Two small studies (CRC 97-1 and CRC 98-1) examined the relationship of peak bicarbonate concentration observed in three groups of patients: normal healthy subjects; patients with chronic pancreatitis; patients with a past medical history of chronic pancreatitis and abnormal secretin stimulation test results but with sufficient recovery of exocrine pancreas function to have currently normal test results (Figure 1). SecreFlo (secretin) ™ was compared to biologically derived porcine secretin (bPS). All 12 normal subjects had peak bicarbonate concentrations > 80 mEq/L while all patients with chronic pancreatitis had peak bicarbonate concentrations < 80 mEq/L.
The values obtained for Figure 1 were performed by investigators skilled in performing secretin stimulation testing and are to be taken only as guidelines.These results should not be generalized to results of secretin stimulation testing conducted in other laboratories. However, a volume response of less than 2.0 mL/kg/hr, bicarbonate concentration of less than 80 mEq/L, and bicarbonate output of less than 0.2 mEq/kg/hr are consistent with impaired pancreatic function.
A physician or institution planning to perform secretin stimulation testing for diagnosis of pancreatic disease should begin by assessing enough normal subjects ( > 5) to develop proficiency in proper techniques and to generate normal response ranges for the commonly assessed parameters of pancreatic exocrine response to SecreFlo™ (secretin) .
In three crossover studies (CRC 98-1, CRC 98-2, and CRC 99-9) evaluating 21 different patients with a documented history of chronic pancreatitis, SecreFlo™ was compared to biologically derived secretin (bPS). All of the patients, treated with either drug, had peak concentrations of < 80 mEq/L. Proper technique for carrying out secretin stimulation testing is described in DOSAGE AND ADMINISTRATION.
Stimulation of gastrin secretion to aid in the diagnosis of gastrinoma: SecreFlo™ (secretin) administered intravenously stimulates gastrin release in patients with gastrinoma whereas only small changes in serum gastrin concentrations occur in normal subjects and patients with peptic ulcer disease.
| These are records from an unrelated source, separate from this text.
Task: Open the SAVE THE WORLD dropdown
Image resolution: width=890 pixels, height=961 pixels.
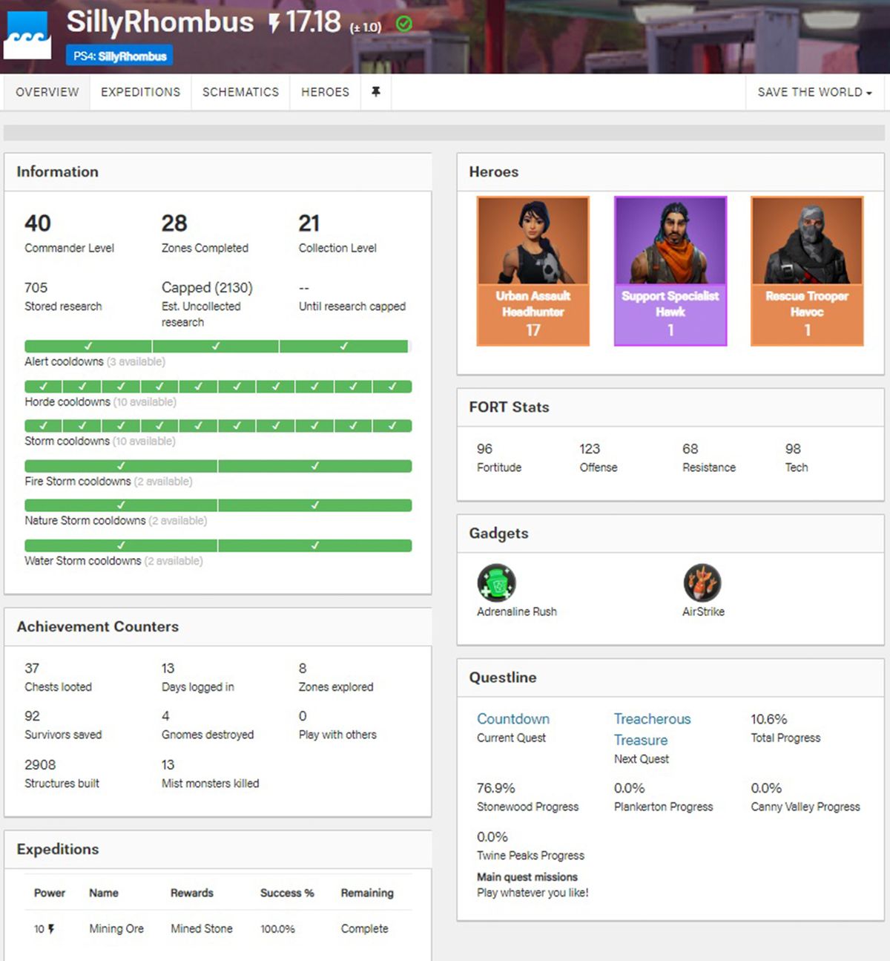Action: [813, 92]
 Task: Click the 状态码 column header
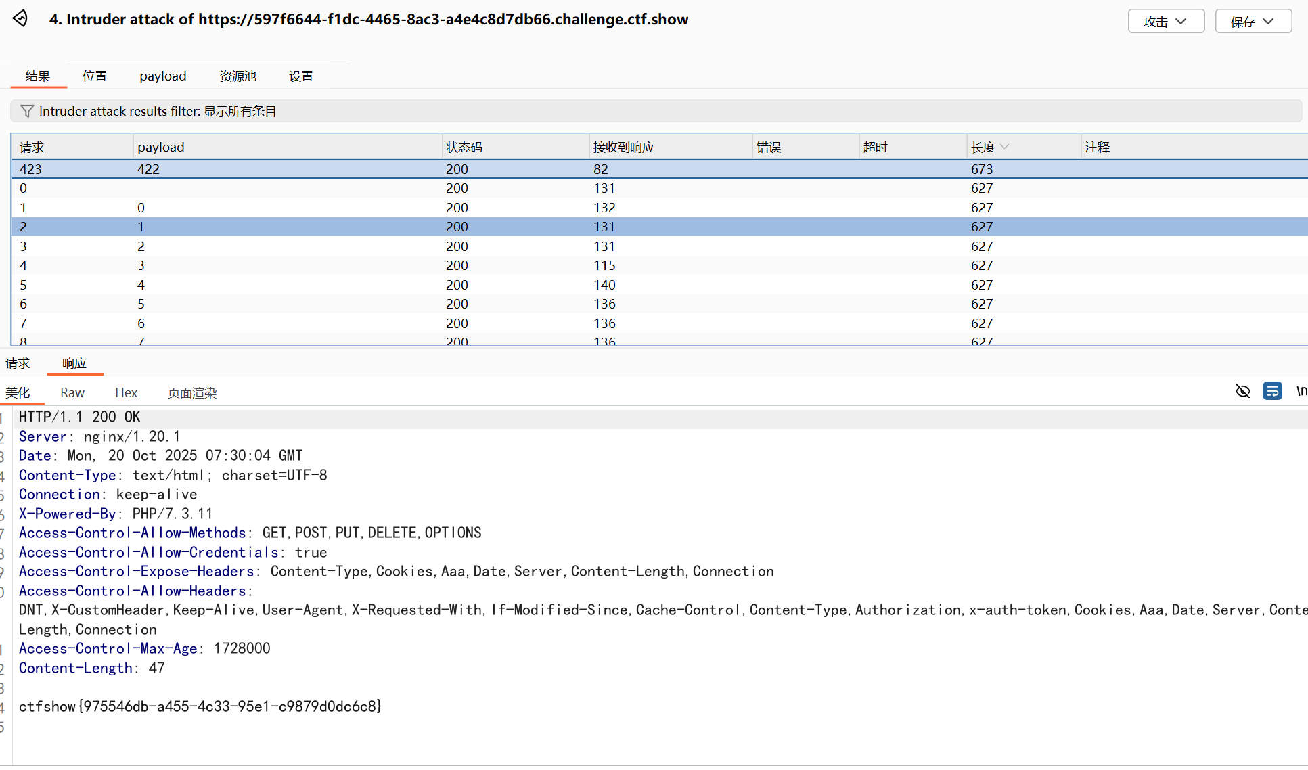tap(464, 147)
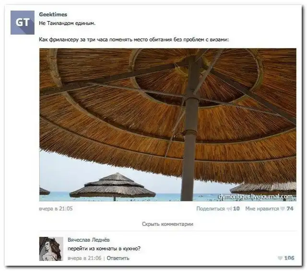307x271 pixels.
Task: Click the Geektimes GT avatar icon
Action: coord(23,23)
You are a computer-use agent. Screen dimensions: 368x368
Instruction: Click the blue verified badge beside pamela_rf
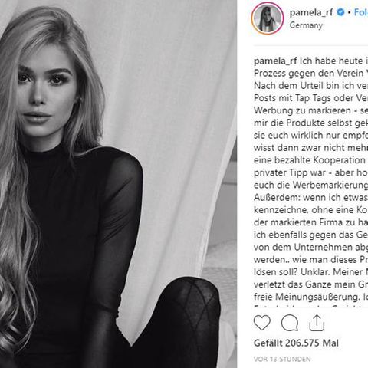click(340, 12)
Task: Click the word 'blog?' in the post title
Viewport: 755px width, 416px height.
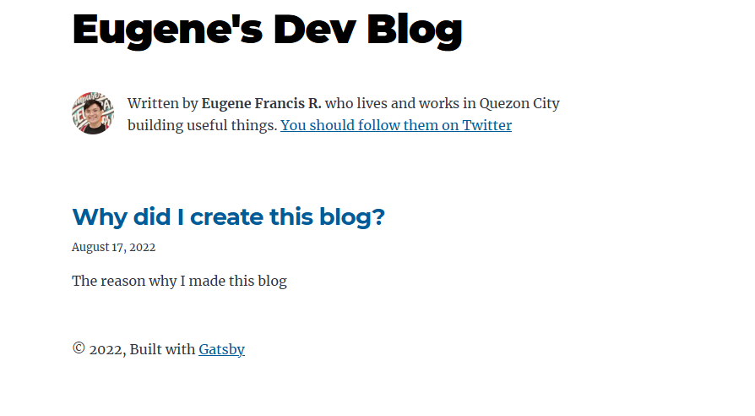Action: (x=352, y=217)
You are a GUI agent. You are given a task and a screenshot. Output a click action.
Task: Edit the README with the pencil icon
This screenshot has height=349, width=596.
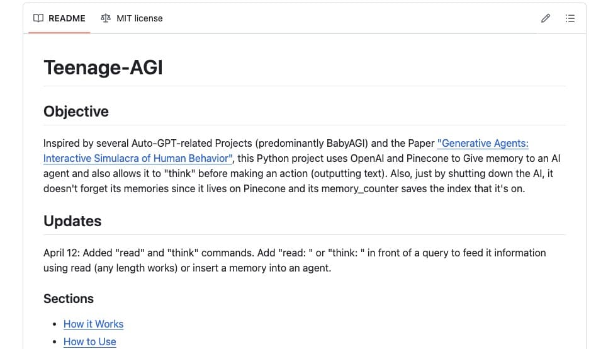(x=546, y=18)
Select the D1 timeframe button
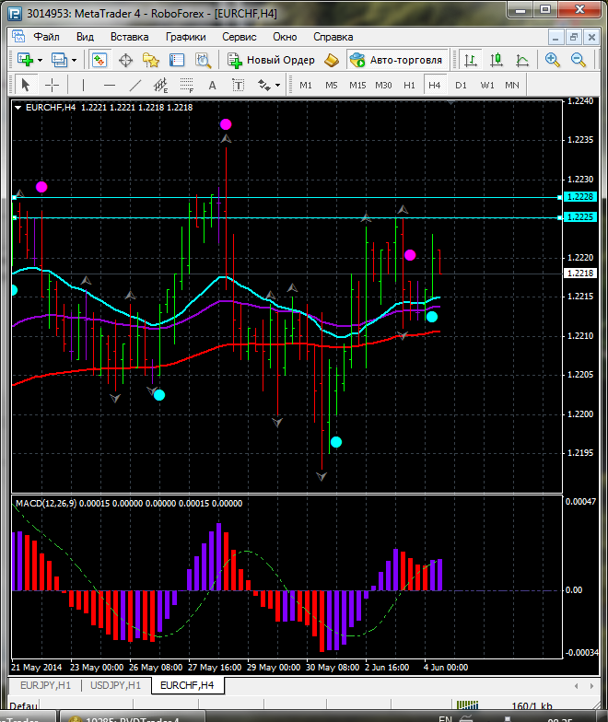 click(461, 85)
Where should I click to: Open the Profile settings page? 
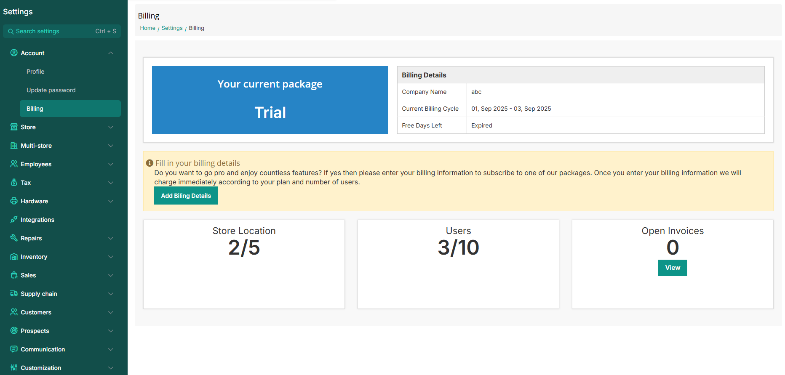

Deveney et al.,1977(2) established secretin stimulation testing as an aid in the diagnosis of gastrinoma by using discriminant analysis. An increase from basal levels of ≥ 110 pg/mL was the optimal point separating positive and negative tests. This gastrin response is the basis for the use of secretin as a provocative test in the evaluation of patients in whom gastrinoma is a diagnostic consideration.
In two crossover studies, eight patients with tissue confirmed gastrinoma received SecreFlo™ (secretin) . Results of serum gastrin concentrations were compared with those for biologically derived porcine secretin. Serum gastrin concentrations exceeded 110 pg/mL from basal levels in all patients for both drugs tested.
Correlation with clinical data and additional diagnostic modalities should be utilized when considering the diagnosis of gastrinoma.
Proper technique for carrying out secretin stimulation testing is described in DOSAGE AND ADMINISTRATION.
Faciliation of identification of the ampulla of Vater and the accessory papilla during ERCP to assist in cannulation of the pancreatic ducts:
In a randomized, placebo controlled crossover study in 31 patients with pancreas divisum undergoing ERCP, SecreFlo™ (secretin) administration at a dose of 0.2 mcg/kg resulted in 25 of 28 successful cannulations of the minor duct compared to 1 of 16 for placebo.
1. Jorpes, E. and Mutt V. On the biological assay of secretin. The reference standard. Acta Physiol Scand 66 (1966) 316-325.
2. Deveney, C.W., et al. Use of calcium and secretin in the diagnosis of gastrinoma (Zollinger-Ellison Syndrome). Annals of Internal Medicine 87 (1977) 680-686.